# ABOUT THIS EXERCISE:
Reproduce the records below exactly, leaving their images out.

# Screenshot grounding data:
--------

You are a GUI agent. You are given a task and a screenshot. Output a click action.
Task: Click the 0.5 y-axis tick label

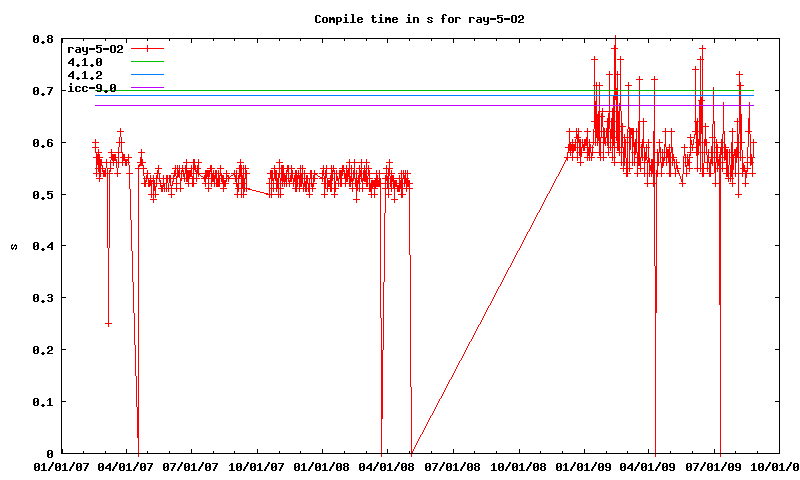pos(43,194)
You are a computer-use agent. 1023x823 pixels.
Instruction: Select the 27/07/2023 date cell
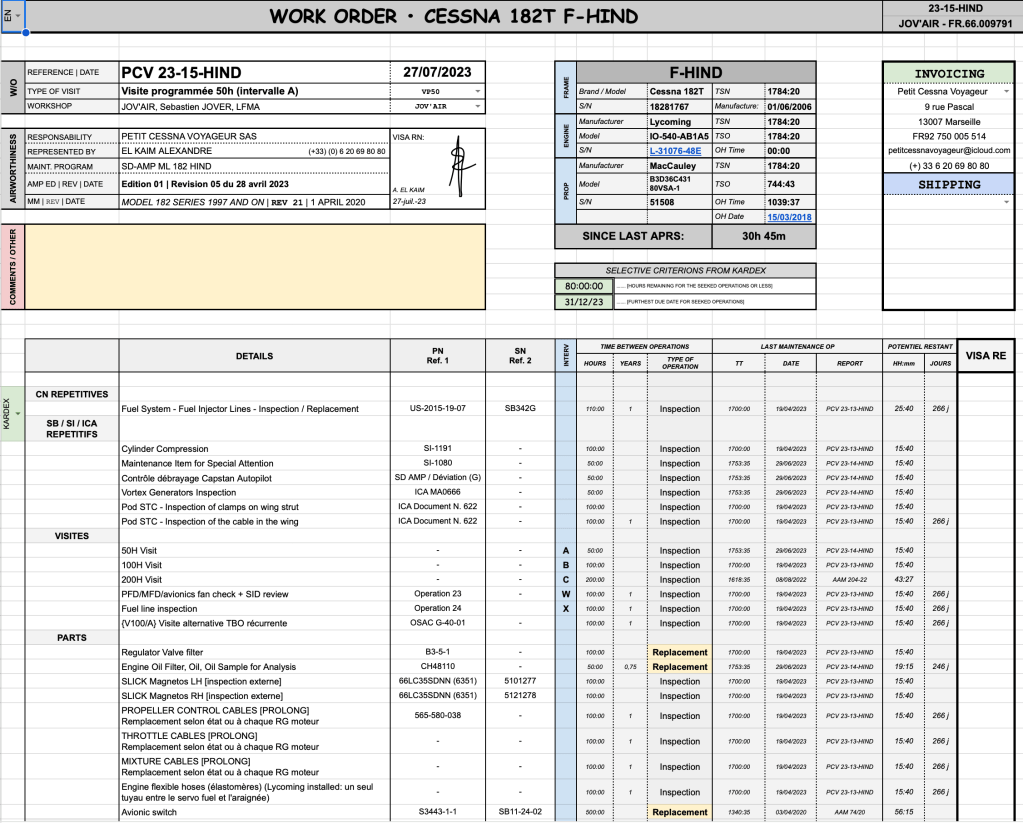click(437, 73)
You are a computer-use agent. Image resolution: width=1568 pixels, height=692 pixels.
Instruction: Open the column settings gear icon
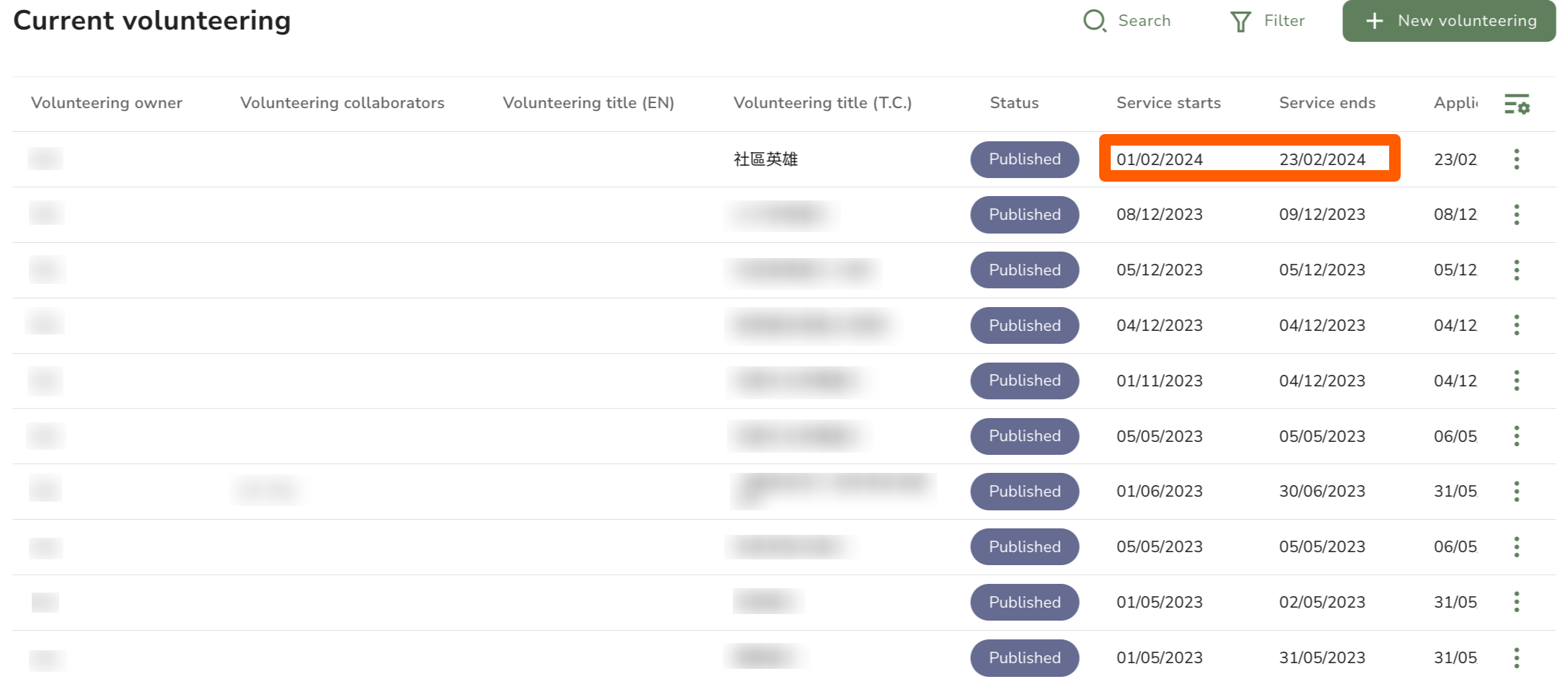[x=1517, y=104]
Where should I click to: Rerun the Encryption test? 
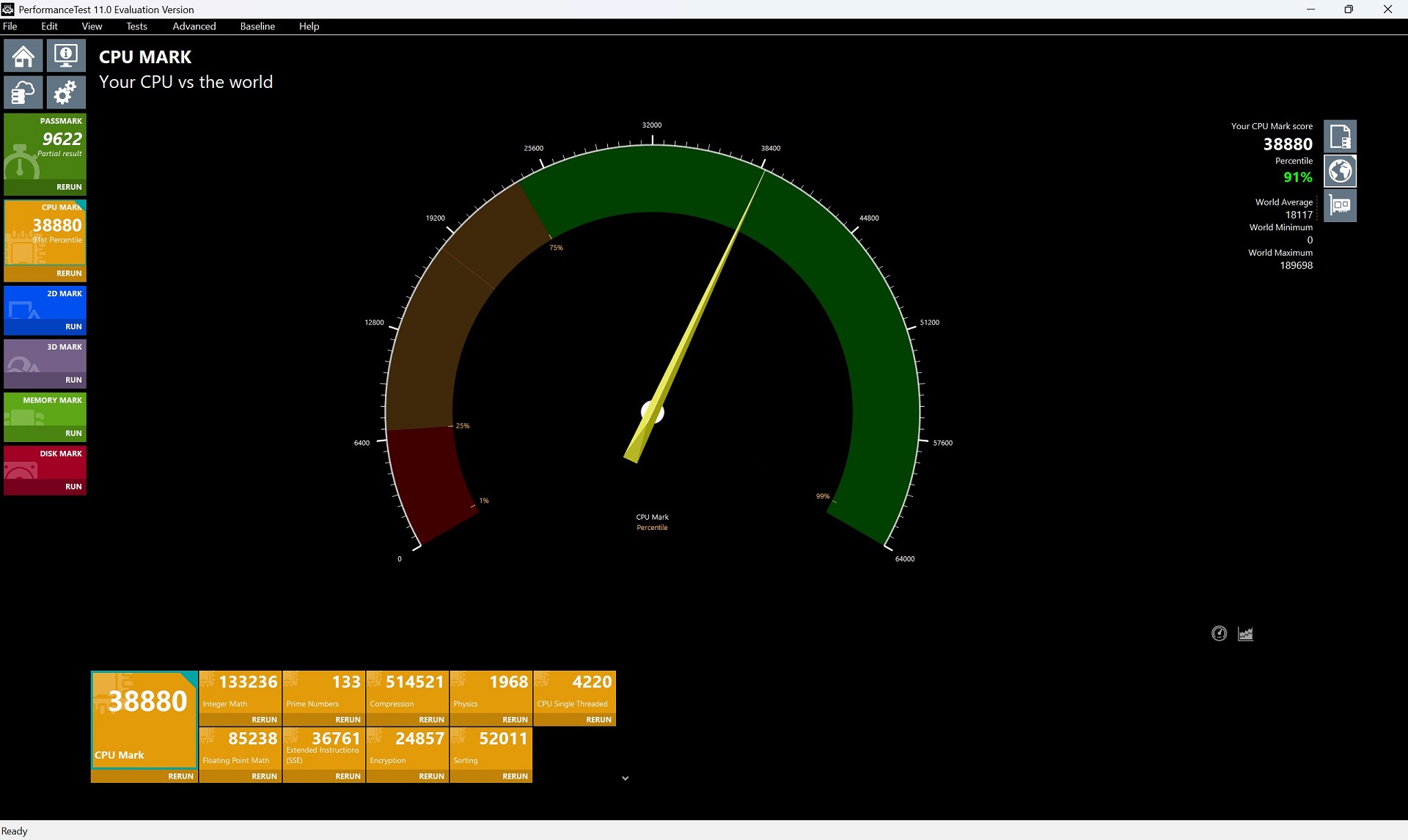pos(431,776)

--------

# ANSWER BOX:
You are a GUI agent. You are given a task and a screenshot. Output a click action.
Task: Click the 0.5 y-axis tick label

pos(43,194)
You are a computer-use agent. 1023x823 pixels.
Instruction: Select the 27/07/2023 date cell
click(437, 73)
You are a computer-use agent. Image resolution: width=1568 pixels, height=692 pixels.
Instruction: Open the column settings gear icon
[x=1517, y=104]
Where should I click to: Rerun the Encryption test? 
pos(431,776)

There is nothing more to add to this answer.